EU Member States adopt public CbCR Directive

Executive summary

On 28 September 2021, the Council of the European Union (EU), i.e., the EU Member States, formally adopted its position at first reading on the proposed public country-by-country reporting (CbCR) directive (the Directive). This follows a provisional agreement reached by representatives of EU institutions, i.e., Council of the EU, European Parliament and European Commission, on 1 June 2021.1 For the adoption process to be complete, the European Parliament will need to approve the Council’s position in the plenary in second reading. After this approval, the Directive will be published in the Official Journal of the EU and will enter into force on the 20th day following that publication. After entry into force, Member States will have 18 months to transpose the Directive into national legislation.

The Directive would require both EU-based multinational enterprises (MNEs) and non-EU based MNEs doing business in the EU through a branch or subsidiary with total consolidated revenue of more than €750 million in each of the last two consecutive financial years to disclose publicly the income taxes paid and other tax-related information such as a breakdown of profits, revenues and employees per country.

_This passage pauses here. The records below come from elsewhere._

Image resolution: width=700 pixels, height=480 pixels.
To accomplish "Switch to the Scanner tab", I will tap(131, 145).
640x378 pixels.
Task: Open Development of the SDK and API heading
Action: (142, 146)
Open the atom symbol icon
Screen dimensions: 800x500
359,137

Such information needs to be disclosed for all 27 EU Member States and all jurisdictions included in the Annex I and Annex II of the Council conclusions on the EU list of non-cooperative jurisdictions for tax purposes (so-called EU black list and grey list). For all other jurisdictions, it is sufficient for aggregated data to be disclosed.

Detailed discussion

Background

On 12 April 2016, the European Commission (the Commission) proposed to amend the Accounting directive (directive 2013/34/EU). The proposal built upon the Base Erosion and Profit Shifting (BEPS) work of the Organisation for Economic Co-operation and Development (OECD) and G20, in particular on Action 13 regarding CbCR. However, it went beyond the OECD/G20 BEPS standards, requiring large MNEs with operations in the EU and stand-alone undertakings established in the EU to draw up and publicly disclose in the public register and on their website income tax information, including a breakdown of profits, revenues, taxes paid and employees per country.

The Commission’s proposal was presented under Article 50(1) of the Treaty on the Functioning of the European Union (TFEU), which concerns the right of establishment and is the regular legal basis for initiatives in the areas of company law, accounting and corporate financial reporting. Proposals put forward under this article are subject to qualified majority voting in Council (the ordinary legislative procedure under Article 114 TFEU), not unanimity as is the case for legislation dealing with the harmonization of tax rules (the special legislative procedure under Article 115 TFEU). Moreover, for tax legislation, the European Parliament only has an advisory role, while for proposals based on Article 50(1) TFEU, the Parliament has co-legislative powers together with the Council.

In 2019, during the Competitiveness Council (COMPET) meeting, no qualified majority of Member States supported public CbCR.2 Prior to the COMPET meeting, 10 Member States issued a joint statement opposing the proposal, asserting (pdf) that the introduction of this legislation would require unanimity among EU Member States as it should be considered a taxation proposal.

Portugal, who held the Council Presidency for the first semester of 2021, issued a new compromise text (pdf) and brought up the proposal for discussion during the 25 February COMPET meeting (pdf).3 This meeting concluded with a qualified majority of Member States supporting the proposal. Austria and Slovenia, who were against the proposal in 2019, reversed their position and expressed their support for the proposal.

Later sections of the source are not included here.